**Exercise description:** Please print the rows from the line containing "The width and" through the line containing "(378, 412).", copying them unchanged.

**Material to process:**
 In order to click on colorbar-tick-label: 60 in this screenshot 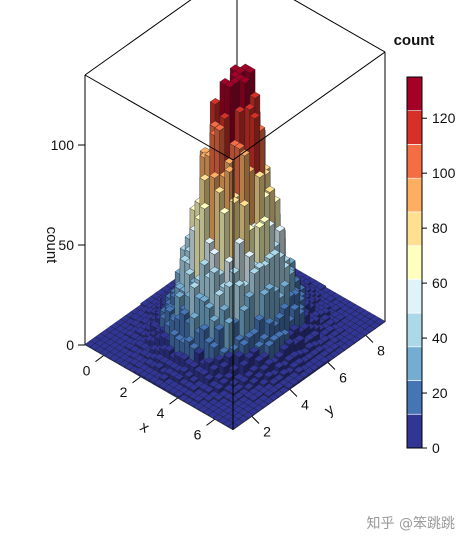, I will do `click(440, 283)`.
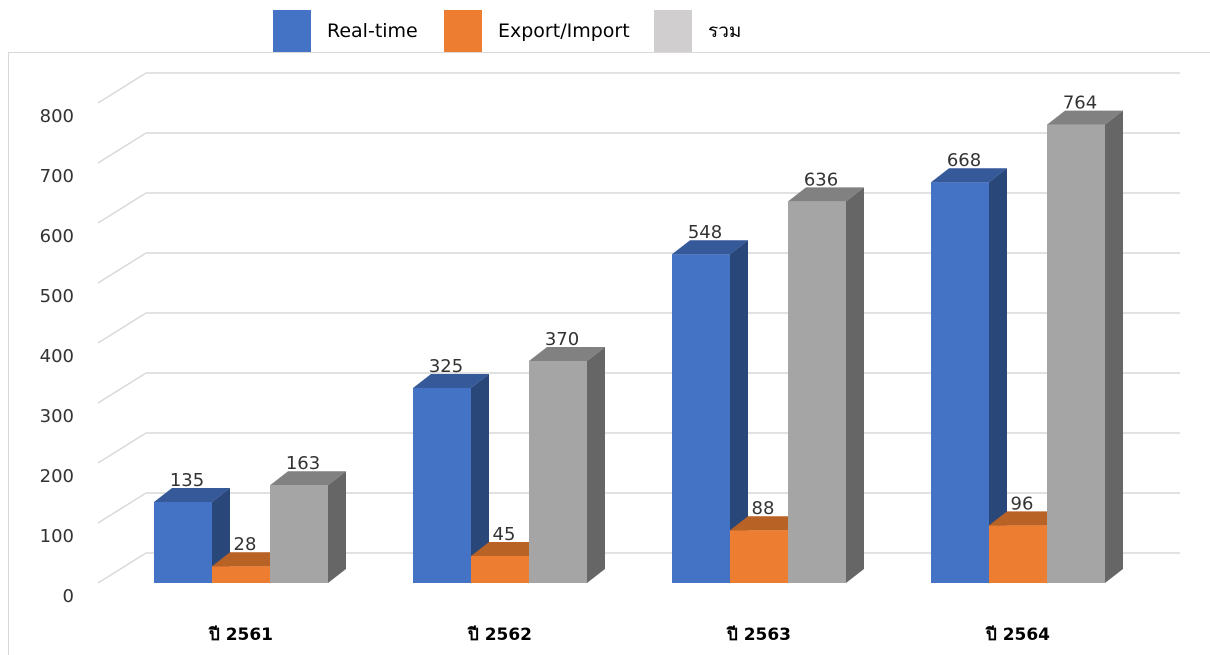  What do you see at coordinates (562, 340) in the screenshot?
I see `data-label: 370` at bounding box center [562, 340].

...

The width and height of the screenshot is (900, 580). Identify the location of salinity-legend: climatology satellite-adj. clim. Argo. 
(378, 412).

**Output of the task:**
The width and height of the screenshot is (900, 580). Identify the location of salinity-legend: climatology satellite-adj. clim. Argo. 
(378, 412).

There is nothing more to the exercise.